---------- DATA

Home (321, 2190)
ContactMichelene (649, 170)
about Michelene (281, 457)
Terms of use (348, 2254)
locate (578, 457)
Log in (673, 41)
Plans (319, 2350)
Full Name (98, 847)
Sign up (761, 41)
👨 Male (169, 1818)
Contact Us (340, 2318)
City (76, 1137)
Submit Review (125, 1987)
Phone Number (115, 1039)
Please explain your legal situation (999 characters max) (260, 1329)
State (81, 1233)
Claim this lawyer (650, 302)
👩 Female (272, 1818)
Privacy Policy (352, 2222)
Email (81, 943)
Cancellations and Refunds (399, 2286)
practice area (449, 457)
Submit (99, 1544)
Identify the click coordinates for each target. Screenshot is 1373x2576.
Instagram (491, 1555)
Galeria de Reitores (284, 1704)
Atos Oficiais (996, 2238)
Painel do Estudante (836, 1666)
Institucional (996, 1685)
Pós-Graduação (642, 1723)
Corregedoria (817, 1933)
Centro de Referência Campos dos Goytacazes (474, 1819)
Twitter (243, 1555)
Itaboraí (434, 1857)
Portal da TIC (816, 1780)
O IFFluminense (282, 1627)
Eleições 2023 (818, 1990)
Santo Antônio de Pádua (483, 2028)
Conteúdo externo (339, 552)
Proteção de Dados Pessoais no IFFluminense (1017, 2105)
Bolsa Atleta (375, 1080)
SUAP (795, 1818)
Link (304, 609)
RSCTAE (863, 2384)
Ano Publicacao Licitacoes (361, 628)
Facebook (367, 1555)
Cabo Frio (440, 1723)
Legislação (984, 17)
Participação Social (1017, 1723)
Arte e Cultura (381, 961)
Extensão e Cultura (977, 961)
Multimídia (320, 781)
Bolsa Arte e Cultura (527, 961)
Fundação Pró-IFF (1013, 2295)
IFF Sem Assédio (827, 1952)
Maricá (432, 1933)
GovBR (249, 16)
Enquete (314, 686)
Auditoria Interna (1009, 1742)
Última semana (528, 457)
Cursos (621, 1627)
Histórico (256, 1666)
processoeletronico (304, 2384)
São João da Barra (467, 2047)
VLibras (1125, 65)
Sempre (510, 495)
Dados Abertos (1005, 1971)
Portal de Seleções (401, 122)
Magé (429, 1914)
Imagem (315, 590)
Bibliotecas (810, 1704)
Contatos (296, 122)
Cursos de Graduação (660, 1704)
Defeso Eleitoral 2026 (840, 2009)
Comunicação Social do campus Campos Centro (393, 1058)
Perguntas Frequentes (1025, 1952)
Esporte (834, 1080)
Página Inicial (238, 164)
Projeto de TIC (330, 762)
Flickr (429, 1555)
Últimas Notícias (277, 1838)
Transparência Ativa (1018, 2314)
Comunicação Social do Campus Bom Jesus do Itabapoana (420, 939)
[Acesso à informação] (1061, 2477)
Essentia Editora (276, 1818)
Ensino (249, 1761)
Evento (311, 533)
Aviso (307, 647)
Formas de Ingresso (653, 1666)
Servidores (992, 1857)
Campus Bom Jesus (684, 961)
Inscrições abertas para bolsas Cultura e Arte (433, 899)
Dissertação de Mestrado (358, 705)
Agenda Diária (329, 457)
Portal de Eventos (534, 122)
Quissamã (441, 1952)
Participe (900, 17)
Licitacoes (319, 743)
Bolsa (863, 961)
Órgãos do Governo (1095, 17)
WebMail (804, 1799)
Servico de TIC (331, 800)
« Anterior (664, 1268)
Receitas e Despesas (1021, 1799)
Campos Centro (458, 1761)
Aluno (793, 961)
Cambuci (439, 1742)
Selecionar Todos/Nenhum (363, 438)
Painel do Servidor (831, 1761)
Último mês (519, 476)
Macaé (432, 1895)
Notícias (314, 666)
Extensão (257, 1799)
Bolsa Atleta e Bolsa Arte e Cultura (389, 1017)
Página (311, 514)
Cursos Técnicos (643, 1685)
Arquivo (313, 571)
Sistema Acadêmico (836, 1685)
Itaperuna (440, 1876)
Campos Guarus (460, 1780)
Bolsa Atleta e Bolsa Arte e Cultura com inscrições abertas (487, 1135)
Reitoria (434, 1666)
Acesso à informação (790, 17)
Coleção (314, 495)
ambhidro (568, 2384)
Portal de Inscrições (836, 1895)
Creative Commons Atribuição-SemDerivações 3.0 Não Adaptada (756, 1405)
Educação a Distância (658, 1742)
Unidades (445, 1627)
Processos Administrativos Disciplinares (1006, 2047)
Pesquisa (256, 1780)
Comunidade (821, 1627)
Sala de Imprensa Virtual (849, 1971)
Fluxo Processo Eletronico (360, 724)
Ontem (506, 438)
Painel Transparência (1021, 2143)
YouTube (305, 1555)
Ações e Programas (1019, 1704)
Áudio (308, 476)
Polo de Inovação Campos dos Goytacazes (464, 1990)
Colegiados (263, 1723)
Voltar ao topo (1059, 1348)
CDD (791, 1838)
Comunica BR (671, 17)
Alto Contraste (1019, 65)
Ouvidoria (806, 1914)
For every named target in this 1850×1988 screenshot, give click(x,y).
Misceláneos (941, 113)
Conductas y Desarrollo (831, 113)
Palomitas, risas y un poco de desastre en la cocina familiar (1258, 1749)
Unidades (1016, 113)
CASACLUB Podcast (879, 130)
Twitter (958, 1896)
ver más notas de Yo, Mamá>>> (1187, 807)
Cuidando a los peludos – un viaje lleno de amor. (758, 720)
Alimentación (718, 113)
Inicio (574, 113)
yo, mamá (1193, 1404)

--------------------

WORK ITEM ▸ Print, without alteration, only the lines above between the one holding "Perguntas Frequentes (1025, 1952)" and the one holding "Bolsa (863, 961)", inclusive.

OUTPUT BELOW ▸
Perguntas Frequentes (1025, 1952)
Esporte (834, 1080)
Página Inicial (238, 164)
Projeto de TIC (330, 762)
Flickr (429, 1555)
Últimas Notícias (277, 1838)
Transparência Ativa (1018, 2314)
Comunicação Social do Campus Bom Jesus do Itabapoana (420, 939)
[Acesso à informação] (1061, 2477)
Essentia Editora (276, 1818)
Ensino (249, 1761)
Evento (311, 533)
Aviso (307, 647)
Formas de Ingresso (653, 1666)
Servidores (992, 1857)
Campus Bom Jesus (684, 961)
Inscrições abertas para bolsas Cultura e Arte (433, 899)
Dissertação de Mestrado (358, 705)
Agenda Diária (329, 457)
Portal de Eventos (534, 122)
Quissamã (441, 1952)
Participe (900, 17)
Licitacoes (319, 743)
Bolsa (863, 961)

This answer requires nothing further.